- Promotional release poster
- Directed by: Rakesh Kadri
- Written by: Rakesh Kadri
- Starring: Chaithra J Achar; Sidhartha Maadhyamika; Siddu Moolimani;
- Cinematography: Vishnu Prasad P
- Edited by: Rahul Vasishta
- Music by: Vinay Shankar
- Production company: Shoolin Films
- Release date: 28 June 2024;
- Country: India
- Language: Kannada

= Happy Birthday to Me (2024 film) =

Indian Kannada-language black comedy film

Happy Birthday To Me is a 2024 Indian Kannada-language black comedy film directed by Rakesh Kadri and starring Chaithra J Achar, Sidhartha Maadhyamika, and Siddu Moolimani. The film is partly inspired by Alfred Hitchcock's Rope (1948). The film was directly released on several OTT platforms.

== Production ==
The film was shot in Mangaluru.

== Soundtrack ==
The music was composed by Vinay Shankar, who also co-wrote the lyrics with Karthik Gubbi.

Extracted data entries

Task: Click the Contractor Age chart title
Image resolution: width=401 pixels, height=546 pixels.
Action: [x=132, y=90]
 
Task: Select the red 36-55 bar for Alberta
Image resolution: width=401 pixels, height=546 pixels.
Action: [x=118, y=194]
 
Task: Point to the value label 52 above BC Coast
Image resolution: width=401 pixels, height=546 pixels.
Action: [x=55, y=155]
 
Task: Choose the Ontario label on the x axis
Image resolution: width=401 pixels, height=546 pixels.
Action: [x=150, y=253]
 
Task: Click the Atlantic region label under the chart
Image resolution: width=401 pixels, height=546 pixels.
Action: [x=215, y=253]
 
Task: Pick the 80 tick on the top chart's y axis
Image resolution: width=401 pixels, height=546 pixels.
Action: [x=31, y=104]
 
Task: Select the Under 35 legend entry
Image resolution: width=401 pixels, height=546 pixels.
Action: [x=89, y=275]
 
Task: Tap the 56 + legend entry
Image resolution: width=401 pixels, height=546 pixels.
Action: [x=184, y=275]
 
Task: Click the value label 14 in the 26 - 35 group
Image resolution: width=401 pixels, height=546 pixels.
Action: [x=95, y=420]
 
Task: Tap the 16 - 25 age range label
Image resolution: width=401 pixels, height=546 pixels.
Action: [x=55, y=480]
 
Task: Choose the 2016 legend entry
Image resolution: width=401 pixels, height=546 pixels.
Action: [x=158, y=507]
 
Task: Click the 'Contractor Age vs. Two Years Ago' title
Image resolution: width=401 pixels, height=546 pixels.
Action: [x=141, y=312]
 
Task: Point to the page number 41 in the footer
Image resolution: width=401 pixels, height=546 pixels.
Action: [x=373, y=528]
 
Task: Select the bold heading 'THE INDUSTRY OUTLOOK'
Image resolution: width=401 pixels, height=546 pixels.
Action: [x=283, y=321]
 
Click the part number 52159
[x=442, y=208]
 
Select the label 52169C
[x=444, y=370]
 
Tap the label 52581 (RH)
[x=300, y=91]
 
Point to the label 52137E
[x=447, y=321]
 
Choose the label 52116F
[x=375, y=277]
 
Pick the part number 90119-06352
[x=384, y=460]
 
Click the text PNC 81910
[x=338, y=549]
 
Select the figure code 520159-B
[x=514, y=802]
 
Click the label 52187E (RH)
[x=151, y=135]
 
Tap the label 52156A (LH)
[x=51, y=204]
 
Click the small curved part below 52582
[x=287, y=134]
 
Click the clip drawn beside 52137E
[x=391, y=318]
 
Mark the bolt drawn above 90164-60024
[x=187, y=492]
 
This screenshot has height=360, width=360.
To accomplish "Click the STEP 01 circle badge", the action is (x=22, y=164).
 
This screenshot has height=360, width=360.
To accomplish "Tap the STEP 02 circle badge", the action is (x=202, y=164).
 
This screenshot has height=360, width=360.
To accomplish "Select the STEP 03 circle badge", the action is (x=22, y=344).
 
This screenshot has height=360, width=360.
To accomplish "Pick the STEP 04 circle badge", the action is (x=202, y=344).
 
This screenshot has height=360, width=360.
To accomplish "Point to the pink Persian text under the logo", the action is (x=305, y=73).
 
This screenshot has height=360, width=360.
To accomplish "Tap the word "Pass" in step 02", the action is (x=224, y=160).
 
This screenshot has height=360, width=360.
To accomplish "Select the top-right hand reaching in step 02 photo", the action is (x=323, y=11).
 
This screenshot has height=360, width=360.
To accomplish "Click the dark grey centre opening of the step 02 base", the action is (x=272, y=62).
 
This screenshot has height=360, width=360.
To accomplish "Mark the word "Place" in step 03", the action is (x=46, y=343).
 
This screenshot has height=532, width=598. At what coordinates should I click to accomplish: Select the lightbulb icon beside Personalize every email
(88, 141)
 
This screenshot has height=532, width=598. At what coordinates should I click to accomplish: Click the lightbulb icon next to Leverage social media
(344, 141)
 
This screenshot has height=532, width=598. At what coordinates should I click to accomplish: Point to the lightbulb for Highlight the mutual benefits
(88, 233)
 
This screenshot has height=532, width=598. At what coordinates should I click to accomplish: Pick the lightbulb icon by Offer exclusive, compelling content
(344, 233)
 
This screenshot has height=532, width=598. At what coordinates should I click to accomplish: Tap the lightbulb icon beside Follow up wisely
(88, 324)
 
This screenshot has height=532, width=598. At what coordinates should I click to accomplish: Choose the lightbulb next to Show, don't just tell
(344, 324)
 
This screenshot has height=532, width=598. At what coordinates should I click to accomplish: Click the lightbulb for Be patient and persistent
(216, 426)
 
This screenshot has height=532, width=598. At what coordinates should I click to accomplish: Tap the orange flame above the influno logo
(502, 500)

List of tasks:
• 1. Using the article on Happy Birthday to Me, decide whether each statement agrees with it: (a) the film was shot in Bengaluru; (b) Vinay Shankar co-wrote the lyrics with Karthik Gubbi; (c) the film is partly inspired by Alfred Hitchcock's Rope. For each, answer yes or no and quote the words of the article that settle it.
• 2. Pick up the article on Happy Birthday to Me after its last sentence and continue it.
You won't need the listing.

Outputs by task:
• 1.
(a) No: "The film was shot in Mangaluru."
(b) Yes: "who also co-wrote the lyrics with Karthik Gubbi."
(c) Yes: "The film is partly inspired by Alfred Hitchcock's Rope (1948)."

• 2.
== Reception ==
A. Sharadhaa of Cinema Express rated the film 3.5/5 stars and wrote, "The story, characters, and perfectly orchestrated music guide you through two hours of suspenseful enjoyment. However, Happy Birthday to Me does leave one longing for a more satisfying climax". Sridevi S of The Times of India gave the film the same rating and wrote, " The movie sure initially tests the patience with a repeated pattern, but that is just the director warming up the audience for a fun ride ahead". Shashiprasad SM
of Times Now gave the film the same rating and wrote, "Rakesh Kadri-directorial Happy Birthday To Me is indeed a happy film to watch. The film offers some good time with no extreme drama attached to it". Vivek M. V. of The Hindu wrote, "Happy Birthday to Me is inconsistently paced, and you need to stay patient for the best moments to pop up between the bland portions. However, despite the flaws, this is another indie Kannada movie attempting to break the mould, and full marks to Kadri and his team for daring to experiment". Prathibha Joy of OTTplay rated the film 2.5/5 stars and wrote, "For the most part, Happy Birthday To Me is a breezy watch, offering the occasional chuckle too. But it doesn’t leave one entirely satisfied".